▸ **Saved entries**
☆ ☆ ☆ ☆ ☆ ☆ ☆

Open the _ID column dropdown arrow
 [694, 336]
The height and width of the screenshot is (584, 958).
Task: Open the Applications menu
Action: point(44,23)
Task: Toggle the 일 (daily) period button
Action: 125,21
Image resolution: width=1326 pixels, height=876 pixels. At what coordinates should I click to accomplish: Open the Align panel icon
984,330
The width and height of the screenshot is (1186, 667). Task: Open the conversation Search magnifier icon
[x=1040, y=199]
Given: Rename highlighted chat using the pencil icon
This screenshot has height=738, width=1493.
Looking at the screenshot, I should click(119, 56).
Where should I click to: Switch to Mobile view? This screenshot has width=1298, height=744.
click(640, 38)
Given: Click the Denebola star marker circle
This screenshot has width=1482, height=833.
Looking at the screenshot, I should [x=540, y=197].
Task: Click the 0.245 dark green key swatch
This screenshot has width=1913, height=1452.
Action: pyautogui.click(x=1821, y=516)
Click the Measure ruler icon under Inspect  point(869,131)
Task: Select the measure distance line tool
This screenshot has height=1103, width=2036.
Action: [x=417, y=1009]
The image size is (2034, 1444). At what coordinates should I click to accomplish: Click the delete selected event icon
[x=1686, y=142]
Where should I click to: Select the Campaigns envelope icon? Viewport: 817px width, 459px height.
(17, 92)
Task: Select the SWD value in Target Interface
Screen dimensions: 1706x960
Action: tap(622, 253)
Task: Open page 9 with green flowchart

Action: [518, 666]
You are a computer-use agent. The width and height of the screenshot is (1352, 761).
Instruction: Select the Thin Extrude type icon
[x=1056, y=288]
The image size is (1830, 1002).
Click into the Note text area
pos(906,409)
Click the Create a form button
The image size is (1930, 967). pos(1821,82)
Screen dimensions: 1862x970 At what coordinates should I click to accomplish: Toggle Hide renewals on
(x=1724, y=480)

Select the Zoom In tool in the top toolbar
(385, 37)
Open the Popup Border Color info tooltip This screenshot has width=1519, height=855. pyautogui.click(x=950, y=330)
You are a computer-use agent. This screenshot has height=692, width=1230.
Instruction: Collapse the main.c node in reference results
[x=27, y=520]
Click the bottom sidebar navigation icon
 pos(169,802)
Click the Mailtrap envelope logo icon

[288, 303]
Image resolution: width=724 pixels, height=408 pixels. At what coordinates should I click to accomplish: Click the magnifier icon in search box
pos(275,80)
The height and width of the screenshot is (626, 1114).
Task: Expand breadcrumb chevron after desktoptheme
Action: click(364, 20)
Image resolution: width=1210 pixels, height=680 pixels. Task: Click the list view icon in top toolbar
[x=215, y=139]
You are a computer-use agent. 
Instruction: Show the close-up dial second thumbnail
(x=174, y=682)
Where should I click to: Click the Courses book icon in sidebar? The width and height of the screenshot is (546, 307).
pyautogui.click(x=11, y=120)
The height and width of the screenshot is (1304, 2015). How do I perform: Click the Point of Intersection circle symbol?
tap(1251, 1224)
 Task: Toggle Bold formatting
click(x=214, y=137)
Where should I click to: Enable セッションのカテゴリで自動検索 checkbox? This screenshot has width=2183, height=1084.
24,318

☆ ☆ ☆ ☆ ☆ ☆ ☆

▸ **Task**
Above are entries; state the number of lines among them that contain "agent", and nothing else.

▸ **Reply**
3